Welcome to my zone 9a habitat garden near Houston, Texas.

Monday, October 8, 2012

Autumn roses

A walk around my garden today found several of my roses in bloom. Several more had heavy buds and will be in bloom soon.

Autumn is actually a prime time for roses here. The first flush of blooms in the spring is the heaviest, of course, and most of my roses do bloom more or less continually through the summer. But as the heat and humidity intensify, the blooms get sparser and smaller. Then the humidity and the temperatures begin to drop a bit. Rain becomes more frequent and dependable. Autumn arrives and, with it, most of the roses hurry to get in that last bright volley of blossoms for this year.

I have several 'Caldwell Pink' rose bushes scattered around the yard, but all of them are offspring of this plant, my original  'Caldwell Pink' that was a Valentine's Day gift from my husband many years ago. All of the bushes bloom faithfully from April to December, but some of their best blooms come at this time of the year.

Knockout shrub roses are not the prettiest of the roses but they do have the virtue of blooming just about twelve months of the year in our climate, providing us with some bright color even in the grayest and brownest of months. I have several different colors of Knockouts but I find that the 'Radazz' cherry red is the best of the lot.

'Belinda's Dream' is not an antique rose, but it has all the best characteristics of those tough old roses.

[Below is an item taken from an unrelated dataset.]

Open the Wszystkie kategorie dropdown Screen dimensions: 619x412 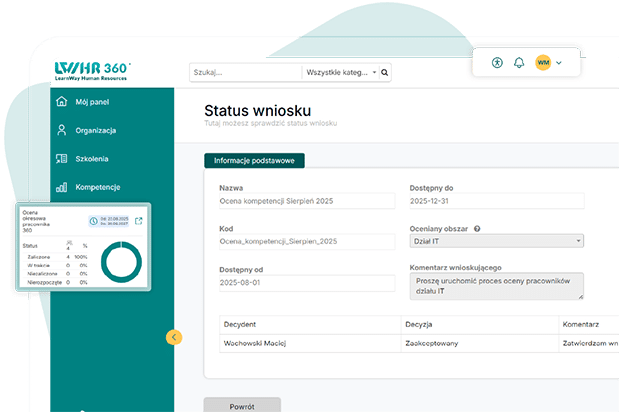[x=340, y=72]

It is a waterwise plant that needs very little care once it is established, and it rewards the gardener throughout much of the year with these big, puffy pink blossoms.

Then, of course, there is the David Austin rose 'Graham Thomas' which is just about at its best - at least in my garden - at this time of year.

Autumn is my favorite season of the year for many reasons, mostly having to do with the pleasant weather and the reduced growth rate of the weeds in my garden. But high on my list of reasons for autumn being my favorite has to be the roses of this season. They are the gardener's reward from Mother Nature for perseverance,  the one that says, "See? I told you you could make it through summer!"


  1. Very lovely. It's a lot colder around here, of course, but one of my roses is still blooming, a rambler called Darlow's Enigma.

    1. We really appreciate those that hang in there to give us late blooms, don't we, Jason?

  2. My Katy Road Pink just put forth a flush of blooms, though it never really quit despite the normal summer heat. The hybrid teas are not blooming, though - just trying to recover from the summer.

    1. I gave up on hybrid teas years ago. I could never get them to survive and thrive in this climate. Now I stick to old roses and the tough waterwise types. David Austin roses also do well for me.